[PAGE EXTRACT]

This Review considers the call of community representation for pro bono lawyers and their public interest cohorts, (7) as well as the moral-ethical issues of paternalism they may encounter. (8) Because a full account of such nettlesome issues is beyond the scope of this inquiry, the Review confines its analysis to three specific types of paternalistic lawyer intervention: coercive settlement counseling tactics, termination of representation threats, and censorious public disclosures. Against this backdrop, the Review explores Sarah Conly's provocative new book, Against Autonomy: Justifying Coercive Paternalism, (9) in search of the best moral-ethical justifications for a lawyer's discretionary, paternalistic use of coercive counseling, termination, and disclosure tactics. (10) By borrowing Conly's defense of government-sponsored policies of paternalistic regulation and engrafting its core libertarian and coercive theories on the lawyering process, we can illuminate the moral--ethical complexities and risks of community-based lawyering that pro bono attorneys face. Extending Conly's strong policy defense and its powerful moral-ethical justifications in this way joins and advances contemporary debates over improving access to legal services (11) and expanding civic participation in law and society. (12) The Review proceeds in three Parts. Part I sketches a framework for the study of community representation in the context of environmental justice advocacy. Part II explores Conly's arguments for greater state-instituted paternalism. Part III then considers the implications of Conly's arguments for the use of coercive lawyer tactics.

[/PAGE EXTRACT]
[SOURCE MATERIAL]

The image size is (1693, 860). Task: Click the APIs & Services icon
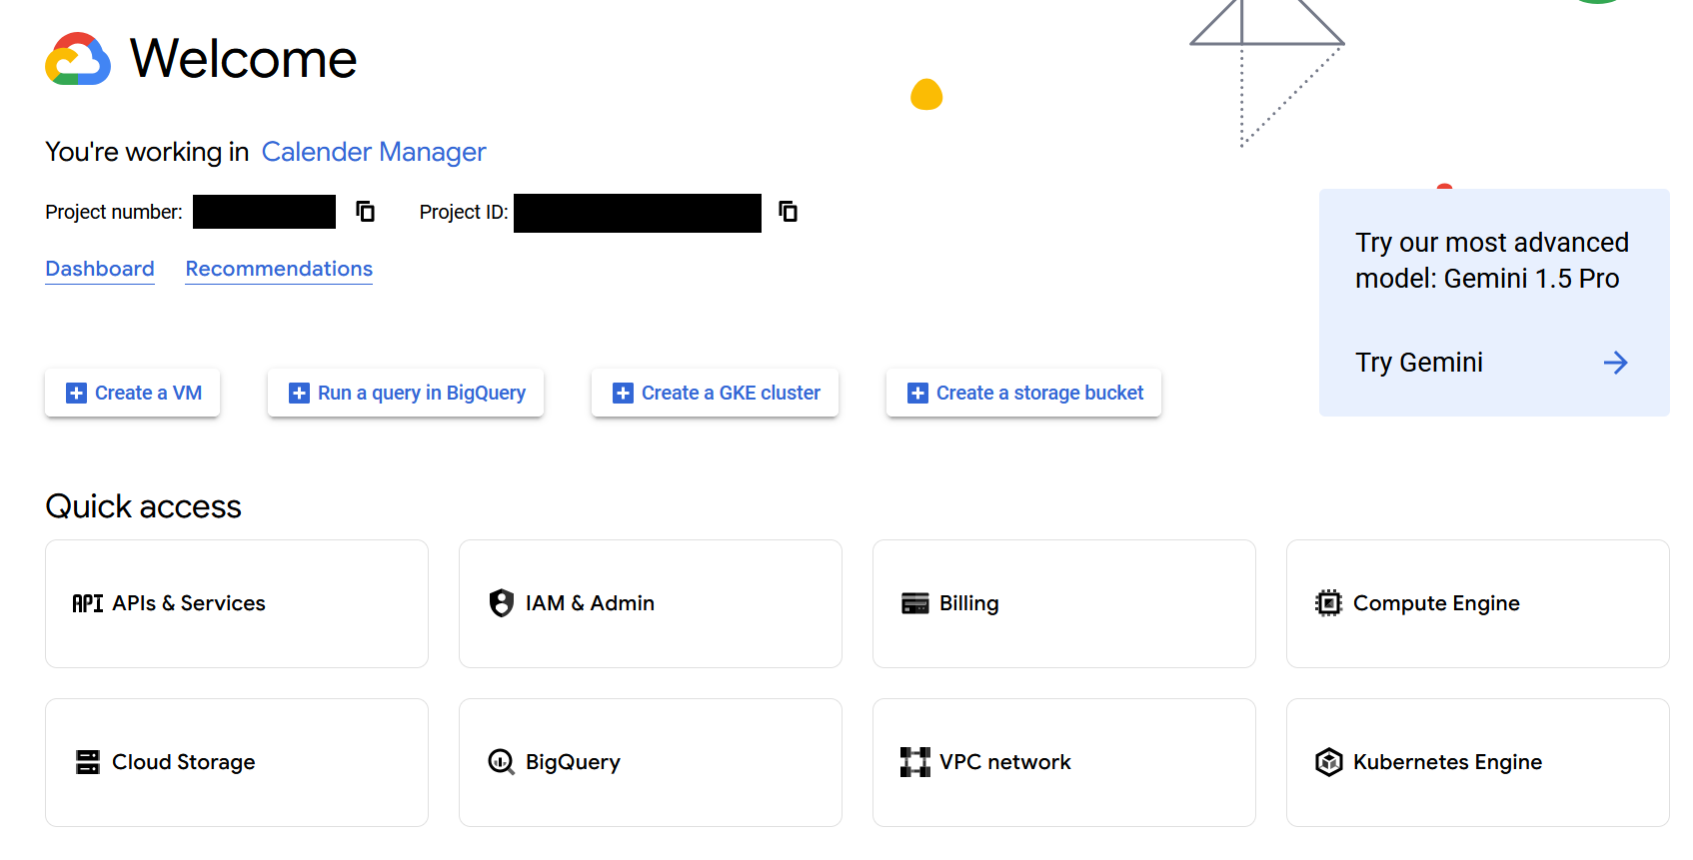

[/SOURCE MATERIAL]
[SOURCE MATERIAL]

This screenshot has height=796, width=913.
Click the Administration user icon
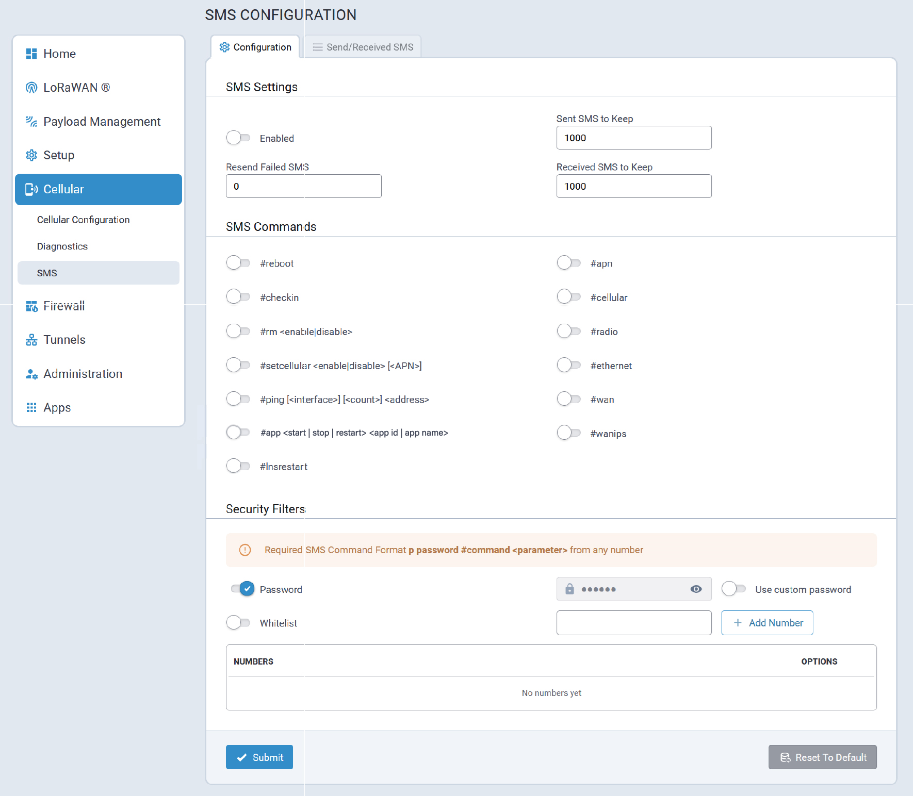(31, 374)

[/SOURCE MATERIAL]
[SOURCE MATERIAL]

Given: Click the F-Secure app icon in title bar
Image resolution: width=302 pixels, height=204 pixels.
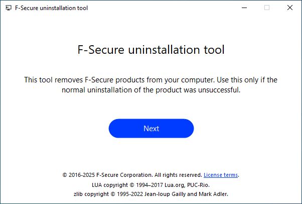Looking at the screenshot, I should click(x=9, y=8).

[/SOURCE MATERIAL]

# DIRECTIONS FOR THIS TASK
Using the review excerpt above, decide whether each statement agrees with it. For each, answer yes or no and quote the deciding words. (a) The review limits its analysis to three types of paternalistic lawyer intervention. (b) Part I of the review examines Conly's arguments for greater state-instituted paternalism. (c) Conly's book is titled Against Autonomy: Justifying Coercive Paternalism.

# FINISHED EXERCISE
(a) Yes: "the Review confines its analysis to three specific types of paternalistic lawyer intervention"
(b) No: "Part I sketches a framework for the study of community representation in the context of environmental justice advocacy."
(c) Yes: "Sarah Conly's provocative new book, Against Autonomy: Justifying Coercive Paternalism"